The argument went like this: because Islam is not a religion but a political ideology and the mosque would be used for political not religious assembly, the mosque is not subject to the same zoning treatment as churches.

The move against the mosque is part of the larger anti-sharia movement in the state and across the nation, with a prominent leader of the movement, Frank Gaffney, introduced as an "Islam expert" at trial. The anti-sharia and anti-mosque protests culminated in numerous acts of anti-Muslim animus during the course of the mosque construction. For example, a large construction vehicle at the construction site was intentionally set on fire. There was even a bomb threat, which resulted in a federal indictment.

So the Muslim community found itself, on the eve of its most holy religious period, a collection of so-called political jihadis facing a violent and politically-oriented attack.

As a Muslim and Catholic, we stand together in denouncing the hostility towards this Muslim community and the effort to turn our court system into an accomplice. And while there is well-grounded concern in this nation about national security threats posed by terrorism, decades-old faithful communities seeking to celebrate their religious holidays in peace are the wrong target.

But most importantly, seeking to undermine the religious rights of a group through dirty hat tricks is something that should be cause for concern for all people of faith. Because when any group, be it private citizens or our own government, succeeds in redrawing the lines as to what constitutes a religion or religious activity for political motives, religious freedom in this nation regresses for all.

This was at root in the landmark Supreme Court case of Hosanna-Tabor Evangelical Lutheran Church and School v. EEOC in which a small Lutheran Church in Michigan clung to its right to hire and fire employees based on core religious tenets, despite the governments' argument that a religious group should be treated no differently in employment matters than any other group.
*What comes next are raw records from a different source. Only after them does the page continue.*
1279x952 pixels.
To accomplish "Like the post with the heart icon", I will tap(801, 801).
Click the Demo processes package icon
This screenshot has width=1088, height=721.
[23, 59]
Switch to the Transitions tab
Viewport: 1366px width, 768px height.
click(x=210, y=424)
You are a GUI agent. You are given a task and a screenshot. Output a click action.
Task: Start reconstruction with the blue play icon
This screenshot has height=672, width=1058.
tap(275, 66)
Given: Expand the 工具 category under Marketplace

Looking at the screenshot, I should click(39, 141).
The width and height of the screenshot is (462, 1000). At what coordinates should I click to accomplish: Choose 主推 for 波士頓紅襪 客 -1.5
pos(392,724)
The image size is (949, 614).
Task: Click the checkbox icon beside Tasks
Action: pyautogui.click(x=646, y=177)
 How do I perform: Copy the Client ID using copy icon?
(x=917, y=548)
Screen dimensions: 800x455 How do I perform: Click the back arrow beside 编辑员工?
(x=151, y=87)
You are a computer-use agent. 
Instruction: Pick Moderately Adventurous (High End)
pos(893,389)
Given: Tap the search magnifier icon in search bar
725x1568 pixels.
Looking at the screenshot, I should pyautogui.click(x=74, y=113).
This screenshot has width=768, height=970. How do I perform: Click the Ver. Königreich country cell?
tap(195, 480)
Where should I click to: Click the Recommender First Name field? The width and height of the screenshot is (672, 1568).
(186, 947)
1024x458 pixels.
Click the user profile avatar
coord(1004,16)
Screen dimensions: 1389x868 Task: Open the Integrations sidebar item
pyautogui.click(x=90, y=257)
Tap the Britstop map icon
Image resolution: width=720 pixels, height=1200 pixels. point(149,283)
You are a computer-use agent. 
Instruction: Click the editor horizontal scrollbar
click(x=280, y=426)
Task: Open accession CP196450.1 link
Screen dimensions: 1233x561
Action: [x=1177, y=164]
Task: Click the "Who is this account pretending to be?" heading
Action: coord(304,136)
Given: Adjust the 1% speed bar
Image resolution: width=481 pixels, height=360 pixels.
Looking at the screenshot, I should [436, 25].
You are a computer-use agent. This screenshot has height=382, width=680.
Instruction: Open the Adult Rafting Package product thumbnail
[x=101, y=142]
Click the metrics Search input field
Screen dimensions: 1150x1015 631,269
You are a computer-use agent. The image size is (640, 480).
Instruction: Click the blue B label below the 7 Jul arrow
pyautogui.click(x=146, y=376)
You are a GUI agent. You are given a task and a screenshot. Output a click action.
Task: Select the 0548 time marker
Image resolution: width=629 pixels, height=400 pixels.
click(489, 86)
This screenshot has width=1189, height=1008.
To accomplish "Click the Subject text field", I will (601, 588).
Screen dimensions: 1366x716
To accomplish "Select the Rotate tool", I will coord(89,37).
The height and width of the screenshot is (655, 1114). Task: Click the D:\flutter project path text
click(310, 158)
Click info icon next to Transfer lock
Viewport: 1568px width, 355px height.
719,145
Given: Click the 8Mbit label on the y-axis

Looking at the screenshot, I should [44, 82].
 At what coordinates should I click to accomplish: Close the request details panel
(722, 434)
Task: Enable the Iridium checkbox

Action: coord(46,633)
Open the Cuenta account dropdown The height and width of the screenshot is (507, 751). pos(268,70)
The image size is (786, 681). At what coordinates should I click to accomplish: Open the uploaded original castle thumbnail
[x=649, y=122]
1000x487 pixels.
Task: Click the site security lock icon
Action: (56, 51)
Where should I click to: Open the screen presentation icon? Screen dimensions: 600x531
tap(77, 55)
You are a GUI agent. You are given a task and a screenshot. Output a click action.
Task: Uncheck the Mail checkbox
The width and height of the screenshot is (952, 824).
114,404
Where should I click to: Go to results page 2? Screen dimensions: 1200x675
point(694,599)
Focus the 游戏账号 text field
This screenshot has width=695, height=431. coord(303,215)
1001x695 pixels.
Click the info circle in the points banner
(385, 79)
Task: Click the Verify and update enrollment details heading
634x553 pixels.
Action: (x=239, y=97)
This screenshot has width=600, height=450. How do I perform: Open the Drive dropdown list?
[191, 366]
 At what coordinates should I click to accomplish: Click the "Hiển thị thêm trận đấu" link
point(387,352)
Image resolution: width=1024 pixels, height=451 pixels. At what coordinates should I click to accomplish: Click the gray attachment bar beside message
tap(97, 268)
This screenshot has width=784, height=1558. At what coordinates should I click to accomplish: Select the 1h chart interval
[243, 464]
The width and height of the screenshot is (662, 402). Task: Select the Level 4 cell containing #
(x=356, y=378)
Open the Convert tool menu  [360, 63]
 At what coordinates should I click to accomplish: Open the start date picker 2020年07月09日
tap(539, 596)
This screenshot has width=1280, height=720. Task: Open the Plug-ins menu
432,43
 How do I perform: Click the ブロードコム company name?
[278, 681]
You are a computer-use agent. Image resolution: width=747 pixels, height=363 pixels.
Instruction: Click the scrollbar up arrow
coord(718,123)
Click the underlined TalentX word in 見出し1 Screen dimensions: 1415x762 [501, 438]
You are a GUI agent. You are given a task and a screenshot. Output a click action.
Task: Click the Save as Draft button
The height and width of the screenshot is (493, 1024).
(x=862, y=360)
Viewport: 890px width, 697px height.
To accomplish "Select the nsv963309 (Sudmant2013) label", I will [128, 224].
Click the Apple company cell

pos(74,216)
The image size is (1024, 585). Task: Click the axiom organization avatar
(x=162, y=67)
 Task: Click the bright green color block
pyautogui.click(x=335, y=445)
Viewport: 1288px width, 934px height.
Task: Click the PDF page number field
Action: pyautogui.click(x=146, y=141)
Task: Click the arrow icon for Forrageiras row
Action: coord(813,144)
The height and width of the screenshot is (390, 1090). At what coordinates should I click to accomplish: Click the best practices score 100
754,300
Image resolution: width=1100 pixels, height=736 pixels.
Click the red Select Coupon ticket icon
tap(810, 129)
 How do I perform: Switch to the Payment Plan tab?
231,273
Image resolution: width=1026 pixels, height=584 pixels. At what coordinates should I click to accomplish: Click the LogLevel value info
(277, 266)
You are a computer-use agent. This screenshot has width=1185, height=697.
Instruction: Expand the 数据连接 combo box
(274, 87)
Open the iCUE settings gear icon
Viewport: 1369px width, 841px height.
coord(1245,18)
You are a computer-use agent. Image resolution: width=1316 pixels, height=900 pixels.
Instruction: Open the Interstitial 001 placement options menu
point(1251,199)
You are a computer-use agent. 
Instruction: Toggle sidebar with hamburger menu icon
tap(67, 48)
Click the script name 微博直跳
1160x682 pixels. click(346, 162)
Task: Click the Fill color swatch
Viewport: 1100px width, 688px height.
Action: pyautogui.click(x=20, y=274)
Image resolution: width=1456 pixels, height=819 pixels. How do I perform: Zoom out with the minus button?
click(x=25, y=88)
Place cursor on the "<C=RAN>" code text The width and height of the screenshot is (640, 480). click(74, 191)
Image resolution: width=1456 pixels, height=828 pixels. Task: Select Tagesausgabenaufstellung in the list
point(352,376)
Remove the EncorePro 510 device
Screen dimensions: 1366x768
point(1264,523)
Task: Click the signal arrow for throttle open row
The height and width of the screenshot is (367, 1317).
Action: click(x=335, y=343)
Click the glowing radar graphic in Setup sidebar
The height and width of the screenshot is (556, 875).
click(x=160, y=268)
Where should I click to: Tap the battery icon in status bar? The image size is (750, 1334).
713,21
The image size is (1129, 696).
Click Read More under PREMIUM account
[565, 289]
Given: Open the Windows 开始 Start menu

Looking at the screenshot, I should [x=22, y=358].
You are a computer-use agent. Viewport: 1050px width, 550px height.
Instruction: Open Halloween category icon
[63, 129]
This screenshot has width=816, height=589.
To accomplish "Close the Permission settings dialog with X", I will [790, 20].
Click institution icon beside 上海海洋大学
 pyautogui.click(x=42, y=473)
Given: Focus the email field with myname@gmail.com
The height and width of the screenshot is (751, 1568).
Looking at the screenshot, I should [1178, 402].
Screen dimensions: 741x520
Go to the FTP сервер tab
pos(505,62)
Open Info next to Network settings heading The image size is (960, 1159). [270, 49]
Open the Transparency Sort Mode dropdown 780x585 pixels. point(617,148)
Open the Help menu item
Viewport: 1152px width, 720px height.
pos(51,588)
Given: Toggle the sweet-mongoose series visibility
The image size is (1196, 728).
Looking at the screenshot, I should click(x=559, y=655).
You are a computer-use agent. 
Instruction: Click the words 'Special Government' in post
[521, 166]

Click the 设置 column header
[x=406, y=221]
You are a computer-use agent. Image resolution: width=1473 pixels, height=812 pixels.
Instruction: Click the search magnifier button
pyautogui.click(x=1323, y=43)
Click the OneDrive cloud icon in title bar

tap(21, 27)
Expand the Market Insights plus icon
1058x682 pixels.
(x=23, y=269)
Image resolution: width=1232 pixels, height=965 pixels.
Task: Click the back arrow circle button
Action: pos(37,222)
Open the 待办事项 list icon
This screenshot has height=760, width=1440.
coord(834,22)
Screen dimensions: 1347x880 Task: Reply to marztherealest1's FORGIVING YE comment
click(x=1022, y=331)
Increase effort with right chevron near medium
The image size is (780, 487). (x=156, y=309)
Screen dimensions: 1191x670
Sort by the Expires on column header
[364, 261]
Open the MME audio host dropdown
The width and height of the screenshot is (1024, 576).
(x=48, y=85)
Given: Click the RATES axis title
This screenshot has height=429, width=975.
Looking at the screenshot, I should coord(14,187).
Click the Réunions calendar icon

This would be a dramatic change to the posture of church state relations, essentially placing the government in the role of appointing and terminating ministers, and the argument was swiftly labeled as "amazing" and "shocking" by both wings of the highest Court.

It is also the issue at stake in the national struggle over the HHS mandate which in less than two weeks will begin requiring certain religious employers to violate their consciences and provide services in their healthcare plans which they find gravely immoral, simply because they are, by the government's standards, not religious enough.

The Murfreesboro mosque case exemplifies how the winds can blow when one group who cares little for the religious freedom of another takes action.

As a Muslim and a Catholic, we stood together behind Hosanna-Tabor and the essential role the ministerial exception plays in our legal system. We stood together against the HHS mandate, despite the narrative that opposition to the mandate constituted a "war on women." And we stand together now. Because no religion is an island. When the rights of one faith are abridged, the rights of all faiths are threatened. All faiths have the right to worship God in freedom and in peace, and with dignity.